Cardiac troponin I is a phosphorylation target for endothelin-activated protein kinase C. Earlier work in cardiac myocytes expressing nonphosphorylatable slow skeletal troponin I provided evidence that protein kinase C-mediated cardiac troponin I phosphorylation accelerates relaxation. However, replacement with the slow skeletal isoform also alters the myofilament pH response and the Ca2+ transient, which could influence endothelin-mediated relaxation. Here, differences in the Ca2+ transient could not explain the divergent relaxation response to endothelin in myocytes expressing cardiac versus slow skeletal troponin I nor could activation of Na+/H+ exchange.
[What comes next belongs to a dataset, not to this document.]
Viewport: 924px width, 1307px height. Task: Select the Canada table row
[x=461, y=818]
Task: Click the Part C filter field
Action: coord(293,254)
Three separate clusters within cardiac troponin I are phosphorylated by protein kinase C, and we set out to determine the contribution of the Thr(144) and Ser(23)/Ser(24) clusters to the endothelin-mediated contractile response. Myocyte replacement with a cardiac troponin I containing a Thr(144) substituted with the Pro residue found in slow skeletal troponin I resulted in prolonged relaxation in response to acute endothelin compared with control myocytes. Ser(23)/Ser(24) also is a target for protein kinase C phosphorylation of purified cardiac troponin I, and although this cluster was not acutely phosphorylated in intact myocytes, significant phosphorylation developed within 1 h after adding endothelin. Replacement of Ser(23)/Ser(24) with Ala indicated that this cluster contributes significantly to relaxation during more prolonged endothelin stimulation. Overall, results with these mutants provide evidence that Thr(144) plays an important role in the acute acceleration of relaxation, whereas Ser(23)/Ser(24) contributes to relaxation during more prolonged activation of protein kinase C by endothelin.